Recast the data lines as a Markdown table, starting with the line that contains "Task: Click the Operation Date input field" and going on through the line that contains "Action: click(x=1173, y=142)". Use two columns, Row and Line, number each row, and leave out any blank lines.

[Data listing]
.....

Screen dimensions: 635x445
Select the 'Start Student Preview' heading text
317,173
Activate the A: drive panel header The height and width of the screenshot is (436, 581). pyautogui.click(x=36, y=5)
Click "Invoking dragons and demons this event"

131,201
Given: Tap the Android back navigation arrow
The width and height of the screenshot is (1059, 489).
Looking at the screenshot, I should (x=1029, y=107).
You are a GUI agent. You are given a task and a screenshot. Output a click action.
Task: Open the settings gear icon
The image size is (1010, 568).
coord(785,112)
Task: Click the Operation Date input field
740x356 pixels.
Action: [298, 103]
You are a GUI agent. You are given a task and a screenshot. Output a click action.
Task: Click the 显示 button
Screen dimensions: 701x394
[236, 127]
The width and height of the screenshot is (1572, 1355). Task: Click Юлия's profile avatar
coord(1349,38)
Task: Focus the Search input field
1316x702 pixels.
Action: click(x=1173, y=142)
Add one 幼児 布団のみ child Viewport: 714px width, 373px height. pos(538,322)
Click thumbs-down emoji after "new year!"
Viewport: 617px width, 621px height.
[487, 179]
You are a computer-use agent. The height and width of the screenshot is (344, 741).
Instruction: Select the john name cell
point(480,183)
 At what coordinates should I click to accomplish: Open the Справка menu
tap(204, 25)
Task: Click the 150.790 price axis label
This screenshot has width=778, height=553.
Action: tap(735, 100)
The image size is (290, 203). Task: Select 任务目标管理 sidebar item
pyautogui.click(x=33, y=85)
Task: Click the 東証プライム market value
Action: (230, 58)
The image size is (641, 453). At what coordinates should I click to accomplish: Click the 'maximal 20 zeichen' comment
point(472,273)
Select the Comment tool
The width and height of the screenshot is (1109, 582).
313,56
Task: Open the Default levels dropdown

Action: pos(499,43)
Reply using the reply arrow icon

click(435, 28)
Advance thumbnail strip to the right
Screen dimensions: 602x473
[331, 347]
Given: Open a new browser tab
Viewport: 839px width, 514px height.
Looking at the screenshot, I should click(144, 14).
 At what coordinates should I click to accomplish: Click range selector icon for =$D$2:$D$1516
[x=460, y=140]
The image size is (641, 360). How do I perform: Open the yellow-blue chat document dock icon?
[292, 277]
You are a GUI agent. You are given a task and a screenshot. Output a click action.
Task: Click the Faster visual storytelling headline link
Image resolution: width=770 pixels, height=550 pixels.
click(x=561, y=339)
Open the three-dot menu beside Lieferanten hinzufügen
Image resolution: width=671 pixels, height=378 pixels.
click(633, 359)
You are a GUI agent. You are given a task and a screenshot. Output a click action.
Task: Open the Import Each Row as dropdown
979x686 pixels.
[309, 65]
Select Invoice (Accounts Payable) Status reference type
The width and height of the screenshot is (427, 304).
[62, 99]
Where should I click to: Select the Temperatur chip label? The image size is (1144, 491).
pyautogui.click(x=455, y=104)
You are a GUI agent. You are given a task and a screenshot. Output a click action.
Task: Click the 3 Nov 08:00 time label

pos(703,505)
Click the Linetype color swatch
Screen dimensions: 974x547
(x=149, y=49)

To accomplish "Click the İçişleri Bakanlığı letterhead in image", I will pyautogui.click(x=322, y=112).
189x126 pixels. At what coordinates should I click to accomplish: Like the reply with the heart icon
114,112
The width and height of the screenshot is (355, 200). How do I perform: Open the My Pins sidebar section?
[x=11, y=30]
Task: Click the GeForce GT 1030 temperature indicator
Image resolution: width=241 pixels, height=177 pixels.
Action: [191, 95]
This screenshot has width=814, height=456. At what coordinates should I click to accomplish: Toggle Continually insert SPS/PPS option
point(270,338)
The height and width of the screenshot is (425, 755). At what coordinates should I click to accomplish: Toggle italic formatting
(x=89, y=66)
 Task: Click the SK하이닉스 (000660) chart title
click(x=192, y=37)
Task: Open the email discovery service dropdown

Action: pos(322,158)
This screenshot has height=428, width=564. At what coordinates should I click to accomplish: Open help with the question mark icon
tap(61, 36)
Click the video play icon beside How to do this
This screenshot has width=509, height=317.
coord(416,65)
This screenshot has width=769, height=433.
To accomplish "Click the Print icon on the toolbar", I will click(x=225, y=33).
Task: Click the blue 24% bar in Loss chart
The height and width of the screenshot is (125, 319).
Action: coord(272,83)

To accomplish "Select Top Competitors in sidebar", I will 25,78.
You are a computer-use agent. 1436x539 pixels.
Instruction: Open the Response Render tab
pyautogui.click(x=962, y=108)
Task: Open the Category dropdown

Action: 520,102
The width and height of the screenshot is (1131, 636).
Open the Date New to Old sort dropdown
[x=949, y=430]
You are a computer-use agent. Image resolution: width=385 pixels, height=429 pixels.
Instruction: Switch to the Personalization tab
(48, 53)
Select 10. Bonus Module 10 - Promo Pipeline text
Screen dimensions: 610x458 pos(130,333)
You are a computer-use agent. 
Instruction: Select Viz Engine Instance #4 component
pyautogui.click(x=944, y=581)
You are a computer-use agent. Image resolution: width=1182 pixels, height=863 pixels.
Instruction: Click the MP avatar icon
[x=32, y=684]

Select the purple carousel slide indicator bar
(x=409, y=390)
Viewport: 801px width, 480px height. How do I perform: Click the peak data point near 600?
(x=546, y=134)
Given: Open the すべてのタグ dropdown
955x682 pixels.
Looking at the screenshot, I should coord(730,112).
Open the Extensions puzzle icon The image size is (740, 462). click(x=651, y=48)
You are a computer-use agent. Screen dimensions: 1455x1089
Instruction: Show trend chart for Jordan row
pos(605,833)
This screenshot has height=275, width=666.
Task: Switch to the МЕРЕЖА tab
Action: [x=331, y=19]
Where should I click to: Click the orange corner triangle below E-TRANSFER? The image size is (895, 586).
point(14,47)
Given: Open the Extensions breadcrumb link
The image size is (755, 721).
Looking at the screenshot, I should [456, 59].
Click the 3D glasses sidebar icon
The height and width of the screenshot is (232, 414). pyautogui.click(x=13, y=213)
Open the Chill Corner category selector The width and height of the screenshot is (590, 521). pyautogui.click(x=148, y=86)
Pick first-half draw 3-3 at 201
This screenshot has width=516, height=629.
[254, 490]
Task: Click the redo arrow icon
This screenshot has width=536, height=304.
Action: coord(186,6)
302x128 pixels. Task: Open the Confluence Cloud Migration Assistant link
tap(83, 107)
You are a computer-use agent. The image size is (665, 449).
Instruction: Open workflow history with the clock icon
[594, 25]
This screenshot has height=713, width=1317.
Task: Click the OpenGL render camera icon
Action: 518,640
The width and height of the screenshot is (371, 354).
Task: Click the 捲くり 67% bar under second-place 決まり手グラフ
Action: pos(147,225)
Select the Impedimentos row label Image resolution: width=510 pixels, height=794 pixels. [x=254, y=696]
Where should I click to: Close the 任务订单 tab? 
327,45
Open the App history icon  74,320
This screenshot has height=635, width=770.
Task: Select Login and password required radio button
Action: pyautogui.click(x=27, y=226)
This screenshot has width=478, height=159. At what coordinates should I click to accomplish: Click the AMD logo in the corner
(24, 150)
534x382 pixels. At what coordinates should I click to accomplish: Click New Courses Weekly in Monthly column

.....

_Full answer_
| Row | Line |
|---|---|
| 1 | Task: Click the Operation Date input field |
| 2 | 740x356 pixels. |
| 3 | Action: [298, 103] |
| 4 | You are a GUI agent. You are given a task and a screenshot. Output a click action. |
| 5 | Task: Click the 显示 button |
| 6 | Screen dimensions: 701x394 |
| 7 | [236, 127] |
| 8 | The width and height of the screenshot is (1572, 1355). Task: Click Юлия's profile avatar |
| 9 | coord(1349,38) |
| 10 | Task: Focus the Search input field |
| 11 | 1316x702 pixels. |
| 12 | Action: click(x=1173, y=142) |